The next few sections will explore what is meant by "competent" code. But first, a few words on the code review process itself.

The comments you leave when reviewing code should be as positive and constructive as possible. Engineers have a natural tendency towards defensiveness when something they created gets criticized or otherwise "reviewed" by someone else. Since code reviews are restricted to plain text, it makes them vulnerable to a loss-in-translation effect where any nuance, intonation, or emotion of the reviewer is lost.

Therefore one must be especially mindful of maintaining positivity when leaving comments in code reviews. Put yourself in the position of the reviewee, and consider how you would feel if you received the comments you're about to give. Try to formulate your comments as questions instead of statements. For example, instead of saying "This block of code is utter nonsense and should be rewritten," try saying "Would it be better if we restructure this code like this: ___?"

[EXERCISES]
[A] Can you repeat the part of the code review passage that begins at the words "The next few" and stops after "reviewer is lost."?
[B] Does the code review passage agree with each statement below? Answer yes or no, and quote the deciding words of the passage.
(i) Because code reviews are limited to plain text, the reviewer's nuance and emotion can be lost.
(ii) The passage advises phrasing review comments as statements rather than questions.
(iii) The passage says engineers tend to welcome criticism of what they have created.
[C] How would the code review passage go on after its final sentence? Write the next part.

[DATASET SECTION]
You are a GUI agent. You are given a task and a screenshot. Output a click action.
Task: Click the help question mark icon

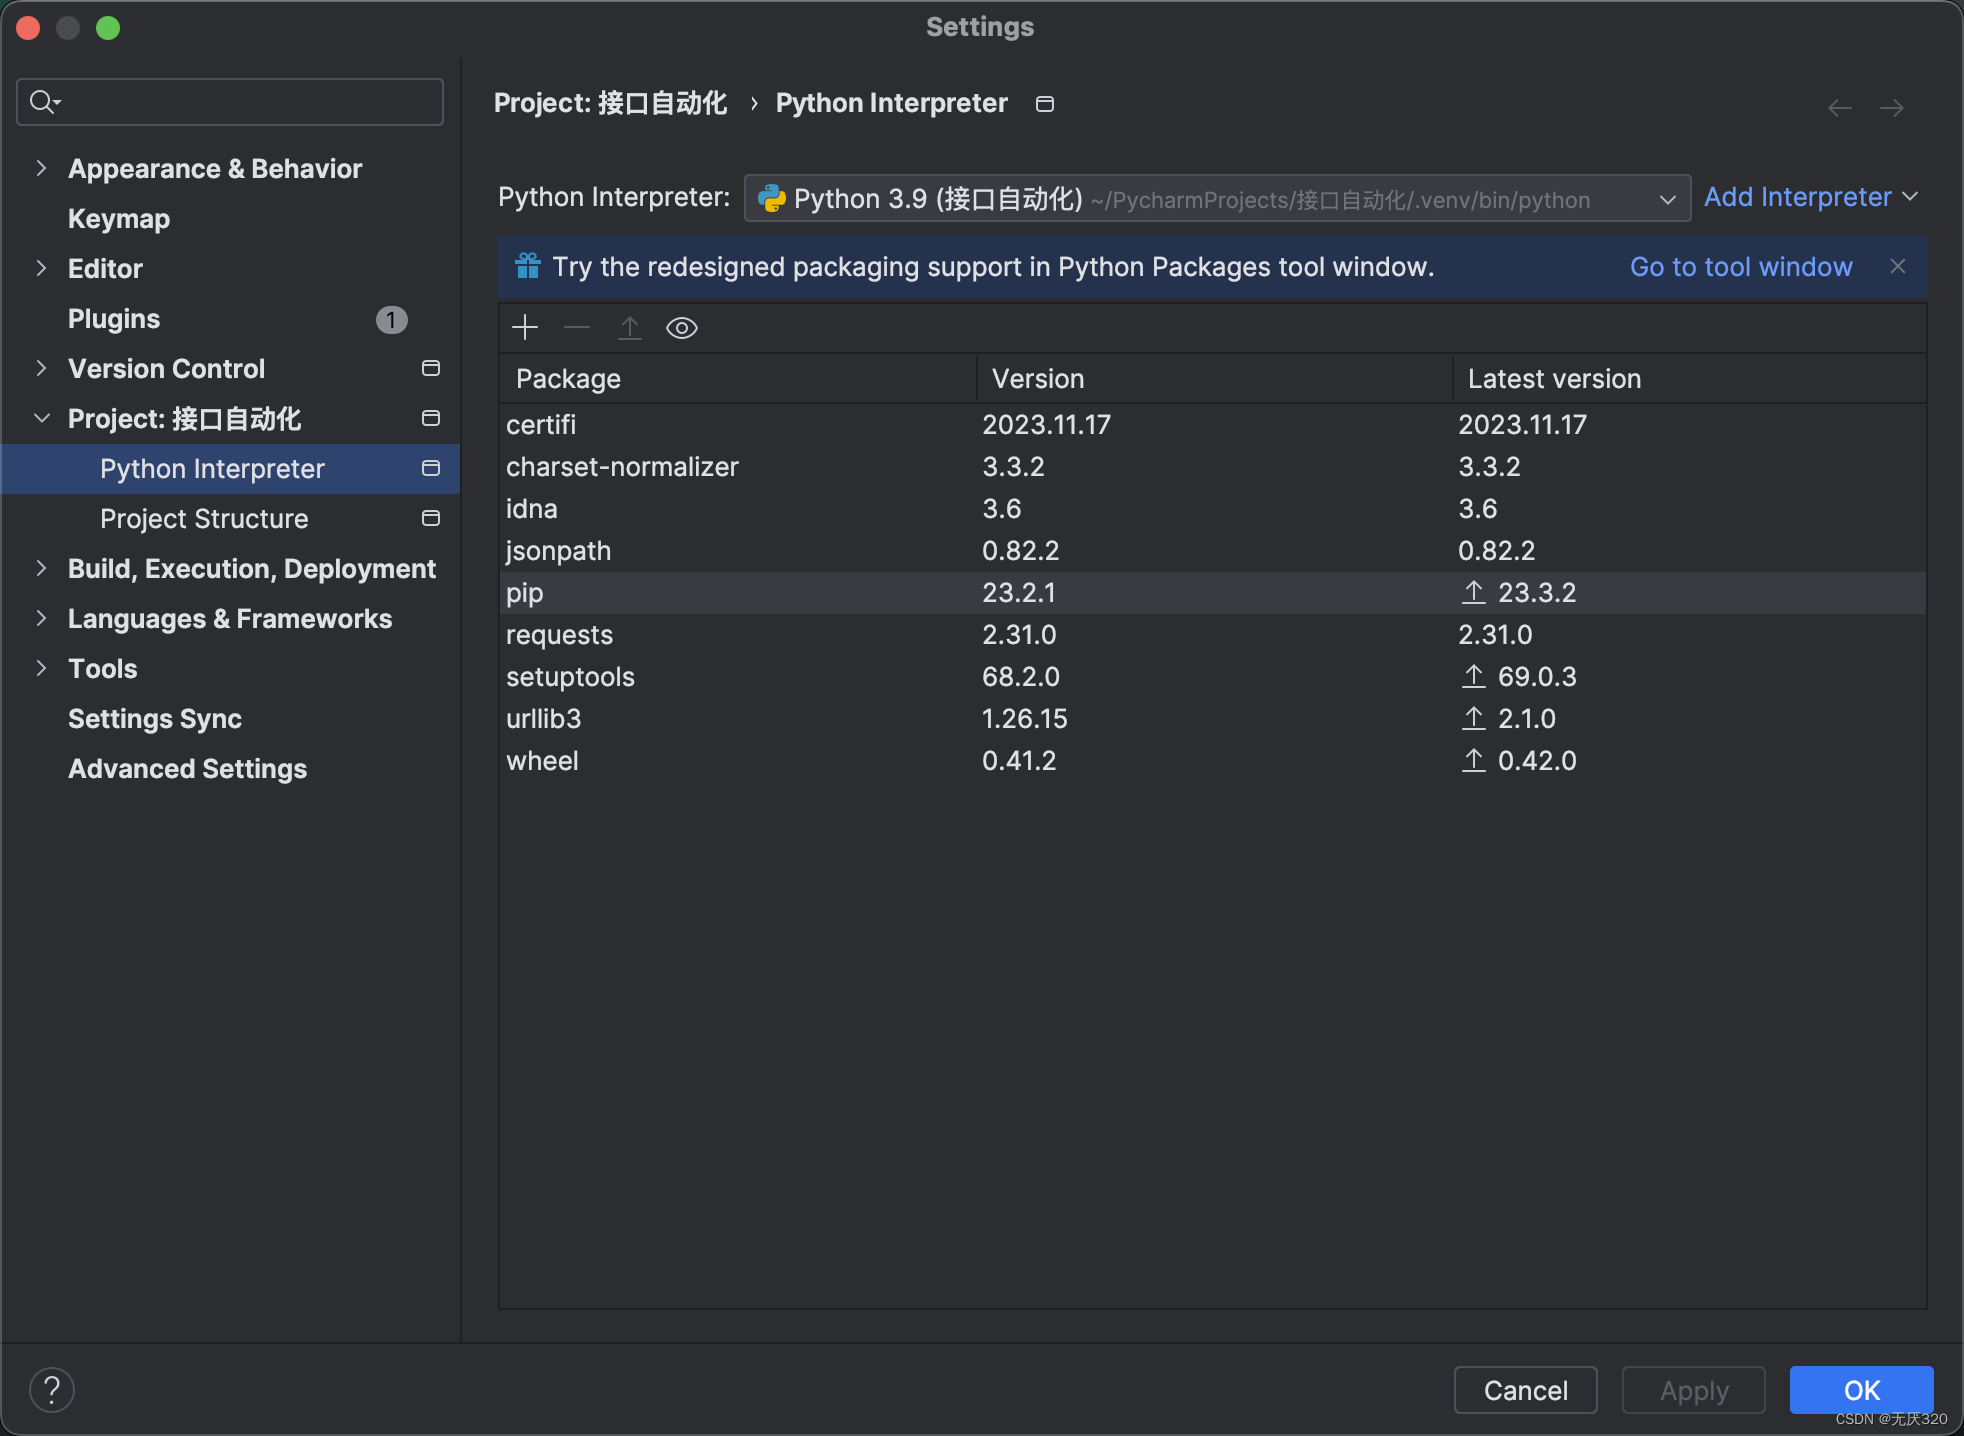click(52, 1389)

[ANSWERS BY TASK]
[A]
The next few sections will explore what is meant by "competent" code. But first, a few words on the code review process itself.

The comments you leave when reviewing code should be as positive and constructive as possible. Engineers have a natural tendency towards defensiveness when something they created gets criticized or otherwise "reviewed" by someone else. Since code reviews are restricted to plain text, it makes them vulnerable to a loss-in-translation effect where any nuance, intonation, or emotion of the reviewer is lost.

[B]
(i) Yes: "Since code reviews are restricted to plain text, it makes them vulnerable to a loss-in-translation effect where any nuance, intonation, or emotion of the reviewer is lost."
(ii) No: "Try to formulate your comments as questions instead of statements."
(iii) No: "Engineers have a natural tendency towards defensiveness when something they created gets criticized or otherwise "reviewed" by someone else."

[C]
Conversely, you should never hesitate to request changes on a patch if something doesn't look right, even if the reviewee is an engineer that's more senior than yourself. And you also shouldn't expect a patch of yours to be merged on the first pass, without one or two follow-ups.

And once again, when reviewing code, keep in mind all of the philosophies outlined previously (rapid development and all that), and try to limit your insistence on code style perfection, especially if the code is working properly, or if the argument over style is getting in the way of real development of the next meaningful feature.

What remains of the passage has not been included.